[Collected data entries]
-*-

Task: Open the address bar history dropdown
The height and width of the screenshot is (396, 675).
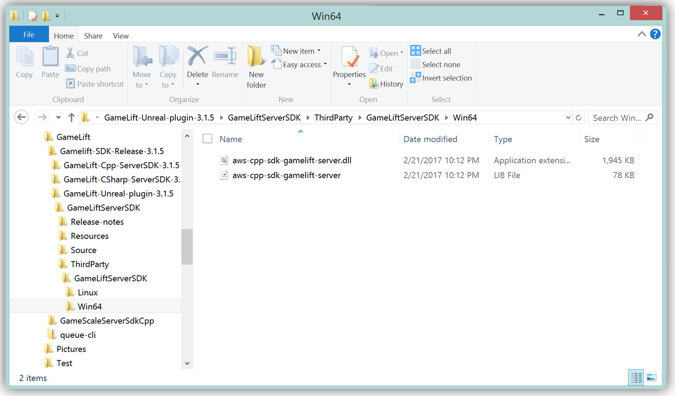Action: point(568,118)
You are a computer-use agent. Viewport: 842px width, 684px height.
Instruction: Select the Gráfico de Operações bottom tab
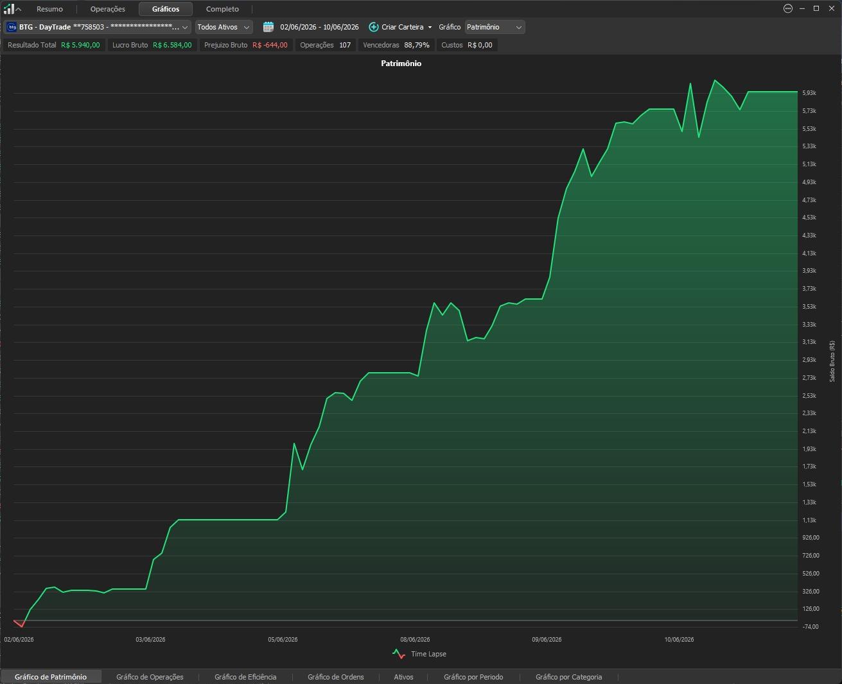[x=150, y=677]
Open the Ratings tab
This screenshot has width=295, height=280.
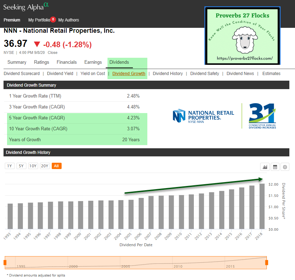(42, 62)
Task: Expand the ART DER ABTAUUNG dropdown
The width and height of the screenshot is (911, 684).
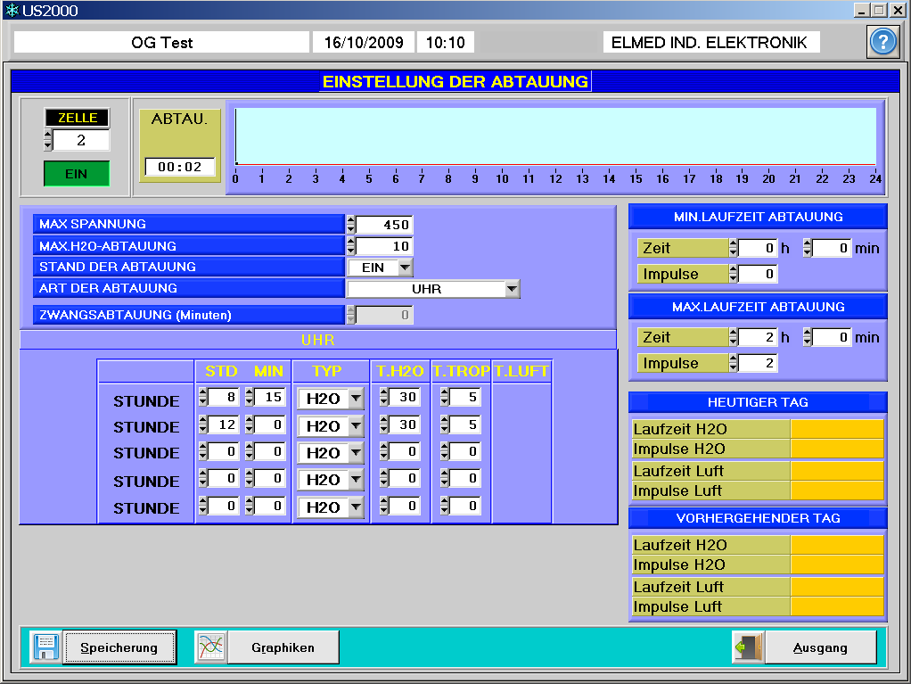Action: tap(512, 289)
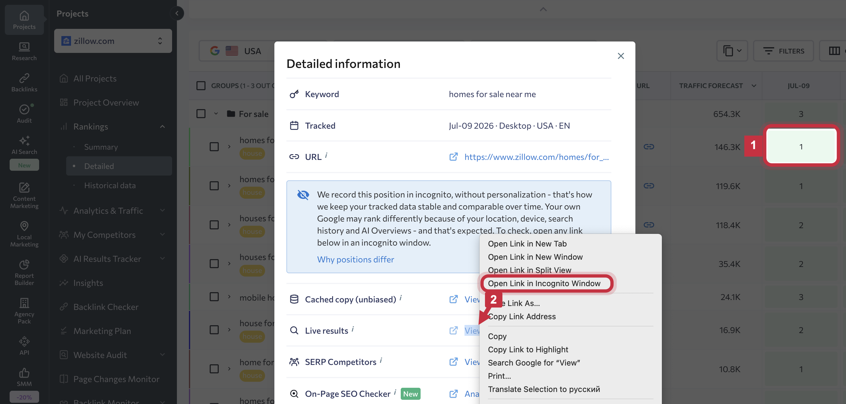846x404 pixels.
Task: Tick the checkbox beside mobile keyword row
Action: click(x=214, y=297)
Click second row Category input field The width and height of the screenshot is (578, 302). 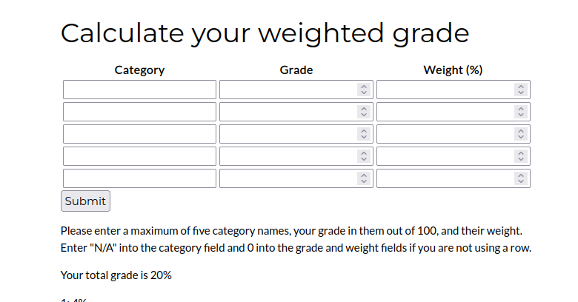pyautogui.click(x=139, y=112)
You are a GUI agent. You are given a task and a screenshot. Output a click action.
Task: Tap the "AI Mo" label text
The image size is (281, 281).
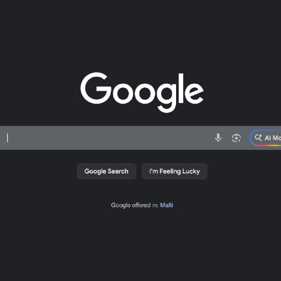pos(273,138)
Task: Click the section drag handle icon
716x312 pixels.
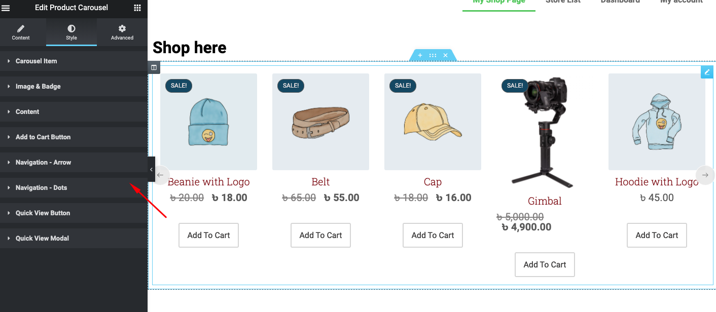Action: [x=433, y=55]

-*-

TASK:
Please print exactly the lines from the one holding "Task: Click the section drag handle icon" through the final line of the data above, including both, and skip all pictures.

TASK RESULT:
Task: Click the section drag handle icon
716x312 pixels.
Action: [x=433, y=55]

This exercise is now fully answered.